Yes, I would not mind seeing this updated. I cannot respond to this properly right now and it will be several hours before I can.

(1 edit)

I noticed that beds mess up the pathfinder the most, particularly in the morning and evening. I've noticed colonists stuck on useable tiles like fireplaces or walking into walls (This is why I use doors more than walls). In one other case, I saw a colonist stuck walking into a tree, and another made its way up to a roof area and started pacing like it was in an infinite loop. Sorry if I made it sound like owls were too hard, I actually found them too obnoxious. I recommend looking into Minecraft phantoms, which suffer from the same problems. In particular, most of the owls' kills probably were byproducts of bugs or other things not controllable by the player, if not outright player stupidity. Currently, owls seem defeated by a floating roof. Optional combat or defense orientated nighttime events would probably be a substitute for why I wanted it kept (Padding the resource count/keeping a bed clear). Just a heads up though, blocking resource gathering/building outright at night may frustrate some. A system based on lighting conditions may be better. The simplest way is to expose the priorities to players in some ways. CDDA's base building system, Minecraft's village mechanics, and No Man's Sky's settlements would be good to look into for this as they feature very different approaches. Something I mentioned indirectly (and just now caught it was not directly), a configurable sandbox mode would be immensely useful to test the game properly.

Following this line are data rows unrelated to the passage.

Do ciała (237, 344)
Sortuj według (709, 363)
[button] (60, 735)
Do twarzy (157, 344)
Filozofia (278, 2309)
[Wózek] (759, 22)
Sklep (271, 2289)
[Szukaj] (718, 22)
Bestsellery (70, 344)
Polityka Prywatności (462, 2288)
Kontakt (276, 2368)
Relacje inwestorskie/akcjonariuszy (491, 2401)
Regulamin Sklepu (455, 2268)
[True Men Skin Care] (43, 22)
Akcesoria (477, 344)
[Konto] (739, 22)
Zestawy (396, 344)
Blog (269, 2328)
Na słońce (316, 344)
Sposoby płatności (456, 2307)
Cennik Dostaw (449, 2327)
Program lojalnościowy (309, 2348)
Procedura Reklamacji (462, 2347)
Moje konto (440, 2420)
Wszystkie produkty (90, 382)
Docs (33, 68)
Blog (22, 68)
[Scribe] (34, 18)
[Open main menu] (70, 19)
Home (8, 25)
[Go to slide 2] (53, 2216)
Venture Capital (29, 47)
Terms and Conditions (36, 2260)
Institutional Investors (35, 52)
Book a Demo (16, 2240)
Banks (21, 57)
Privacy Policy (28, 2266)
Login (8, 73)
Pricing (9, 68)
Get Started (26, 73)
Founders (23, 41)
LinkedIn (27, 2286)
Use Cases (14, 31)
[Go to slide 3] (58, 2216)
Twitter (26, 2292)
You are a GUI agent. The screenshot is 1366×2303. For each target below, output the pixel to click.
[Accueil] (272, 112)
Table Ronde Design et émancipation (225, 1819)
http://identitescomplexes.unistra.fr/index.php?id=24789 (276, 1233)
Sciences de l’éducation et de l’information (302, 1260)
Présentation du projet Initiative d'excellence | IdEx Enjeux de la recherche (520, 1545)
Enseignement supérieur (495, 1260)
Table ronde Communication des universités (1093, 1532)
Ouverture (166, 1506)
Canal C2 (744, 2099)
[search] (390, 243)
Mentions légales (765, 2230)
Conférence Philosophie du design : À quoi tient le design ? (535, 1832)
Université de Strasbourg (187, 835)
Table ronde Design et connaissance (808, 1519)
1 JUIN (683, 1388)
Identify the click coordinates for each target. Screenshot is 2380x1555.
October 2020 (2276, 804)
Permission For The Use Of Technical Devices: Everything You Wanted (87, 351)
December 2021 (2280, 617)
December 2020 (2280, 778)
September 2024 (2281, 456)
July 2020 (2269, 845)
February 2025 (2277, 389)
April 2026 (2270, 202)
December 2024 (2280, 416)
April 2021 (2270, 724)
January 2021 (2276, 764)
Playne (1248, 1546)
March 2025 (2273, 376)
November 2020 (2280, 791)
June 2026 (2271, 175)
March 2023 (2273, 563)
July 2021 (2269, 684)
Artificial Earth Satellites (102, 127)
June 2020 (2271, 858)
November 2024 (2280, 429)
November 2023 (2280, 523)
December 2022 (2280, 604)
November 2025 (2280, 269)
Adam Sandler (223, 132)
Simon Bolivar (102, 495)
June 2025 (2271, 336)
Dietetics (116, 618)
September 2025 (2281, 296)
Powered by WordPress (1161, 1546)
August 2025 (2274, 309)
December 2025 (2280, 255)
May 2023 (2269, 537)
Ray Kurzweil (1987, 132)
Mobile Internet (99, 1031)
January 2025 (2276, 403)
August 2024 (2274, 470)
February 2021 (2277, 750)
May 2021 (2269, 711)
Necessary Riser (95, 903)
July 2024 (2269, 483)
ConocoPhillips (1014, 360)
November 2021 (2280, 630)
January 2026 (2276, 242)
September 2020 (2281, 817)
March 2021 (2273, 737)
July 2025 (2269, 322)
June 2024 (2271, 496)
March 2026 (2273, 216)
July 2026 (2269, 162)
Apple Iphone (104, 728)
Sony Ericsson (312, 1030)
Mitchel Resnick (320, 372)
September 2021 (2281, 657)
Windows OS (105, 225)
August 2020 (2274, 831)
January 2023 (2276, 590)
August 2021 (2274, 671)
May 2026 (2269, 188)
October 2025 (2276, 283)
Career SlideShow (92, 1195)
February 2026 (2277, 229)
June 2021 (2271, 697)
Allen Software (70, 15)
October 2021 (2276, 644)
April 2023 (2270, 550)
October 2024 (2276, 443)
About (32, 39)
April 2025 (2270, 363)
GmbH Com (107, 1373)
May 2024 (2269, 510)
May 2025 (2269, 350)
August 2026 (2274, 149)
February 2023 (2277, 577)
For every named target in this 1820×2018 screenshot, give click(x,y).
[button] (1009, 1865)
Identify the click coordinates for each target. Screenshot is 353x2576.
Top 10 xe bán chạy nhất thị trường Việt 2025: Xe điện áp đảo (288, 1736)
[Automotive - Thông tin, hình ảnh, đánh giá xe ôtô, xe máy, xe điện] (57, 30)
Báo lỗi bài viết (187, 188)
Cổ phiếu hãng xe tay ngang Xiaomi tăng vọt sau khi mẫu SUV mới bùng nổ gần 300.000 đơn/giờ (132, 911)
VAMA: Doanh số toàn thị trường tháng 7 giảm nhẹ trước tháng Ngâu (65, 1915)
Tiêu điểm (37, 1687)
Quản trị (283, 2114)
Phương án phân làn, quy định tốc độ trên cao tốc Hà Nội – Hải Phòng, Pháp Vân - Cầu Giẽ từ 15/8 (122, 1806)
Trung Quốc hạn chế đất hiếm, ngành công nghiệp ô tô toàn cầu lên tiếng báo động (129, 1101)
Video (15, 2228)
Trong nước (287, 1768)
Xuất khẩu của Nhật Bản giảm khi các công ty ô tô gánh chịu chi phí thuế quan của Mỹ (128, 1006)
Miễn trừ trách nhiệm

I gave it a shot but the work vs. reward level is not paying off. I spent weeks in my free time overhauling a number of systems including the pathfinding and I added a sandbox mode. The game runs more efficiently and the villagers were able to navigate complex mazes (including multiple levels) confidently but they are still doing weird unpredictable behaviours like walking into trees and I haven't been able to figure out why so the current build would be no fun to try. I am finding it frustrating to work with the old version of Godot and I tried porting to the new version but it is a monster task for uncertain gain. I appreciate your interest but for the sake of my own sanity right now I need to move on. If more people were interested it could be worth the effort but as someone wise once said "I do this for fun, and it's not fun any more". I'm still happy to hear ideas if you have them, especially if you are able to highlight what you like about it that makes the game fun, maybe there is a simpler games I could make instead. It's possible one day I may revisit this (especially if I start from the beginning and design it properly, since this was only intended to be a quick prototype) but for now I wanted to let you know my situation rather than keep you waiting indefinitely. Thanks again!

I understand, as I myself am back in a position where I need to focus my time on other things.